Interceptor.read at REACTION_UPSTREAM is the idiomatic analytics hook — you see every user-intent event exactly once, right as it’s fired, before any downstream listener can mutate or filter it:

Intercept<AnalyticsEvent>(
point = InterceptPoint.REACTION_UPSTREAM,
interceptor = Interceptor.read { event -> analytics.track(event) },
)

For blanket logging of every event of a given type across all six points, the framework ships addLoggingInterceptors:

switchBoard.addLoggingInterceptors<AnalyticsEvent> { event ->
log.d("analytics: $event")
}

It installs six read interceptors, one per point, at priorities that put upstream logging first and downstream logging last — so you get a clean bracket around every pass through the bus.

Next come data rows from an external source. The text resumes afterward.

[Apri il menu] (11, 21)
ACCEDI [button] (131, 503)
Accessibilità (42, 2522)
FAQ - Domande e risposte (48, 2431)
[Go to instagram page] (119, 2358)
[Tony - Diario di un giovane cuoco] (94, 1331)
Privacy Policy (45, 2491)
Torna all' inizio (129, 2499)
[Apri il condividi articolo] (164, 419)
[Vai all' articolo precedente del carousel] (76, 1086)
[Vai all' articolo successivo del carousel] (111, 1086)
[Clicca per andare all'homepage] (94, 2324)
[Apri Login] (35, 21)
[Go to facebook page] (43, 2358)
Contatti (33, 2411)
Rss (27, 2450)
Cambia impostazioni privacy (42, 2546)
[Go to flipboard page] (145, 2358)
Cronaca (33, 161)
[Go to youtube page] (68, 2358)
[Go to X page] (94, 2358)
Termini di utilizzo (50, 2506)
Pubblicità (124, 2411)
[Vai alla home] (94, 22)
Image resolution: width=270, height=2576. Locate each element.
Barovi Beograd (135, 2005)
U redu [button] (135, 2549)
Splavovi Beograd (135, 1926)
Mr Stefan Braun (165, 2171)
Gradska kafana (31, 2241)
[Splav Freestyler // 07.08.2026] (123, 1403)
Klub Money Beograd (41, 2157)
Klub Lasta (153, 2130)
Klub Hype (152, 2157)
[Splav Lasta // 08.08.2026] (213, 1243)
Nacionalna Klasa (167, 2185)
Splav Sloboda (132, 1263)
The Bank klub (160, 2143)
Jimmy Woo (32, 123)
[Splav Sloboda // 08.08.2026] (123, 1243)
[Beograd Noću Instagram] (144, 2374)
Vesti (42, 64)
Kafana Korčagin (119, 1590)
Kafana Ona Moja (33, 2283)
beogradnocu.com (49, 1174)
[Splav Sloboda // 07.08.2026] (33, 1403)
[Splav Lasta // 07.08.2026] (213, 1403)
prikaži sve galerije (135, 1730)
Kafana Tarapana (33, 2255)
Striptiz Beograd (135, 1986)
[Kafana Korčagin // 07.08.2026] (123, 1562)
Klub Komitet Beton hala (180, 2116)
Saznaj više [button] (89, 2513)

Downstream interceptors are the right place for filtering that should affect one specific component. A Node that only cares about high-value cart events can install a downstream filter that short-circuits the rest:

Node(initialState = VipState()) {
Intercept<CartUpdated>(
point = InterceptPoint.REACTION_DOWNSTREAM,
interceptor = Interceptor.full { update, proceed ->
if (update.total >= VIP_THRESHOLD) proceed(update) else update
},
)
ReactTo<CartUpdated> { /* only sees VIP updates */ }
}

Because the interceptor is installed from inside the Node, it’s automatically unregistered when the Node leaves the composition — no stale filter lying around affecting other screens.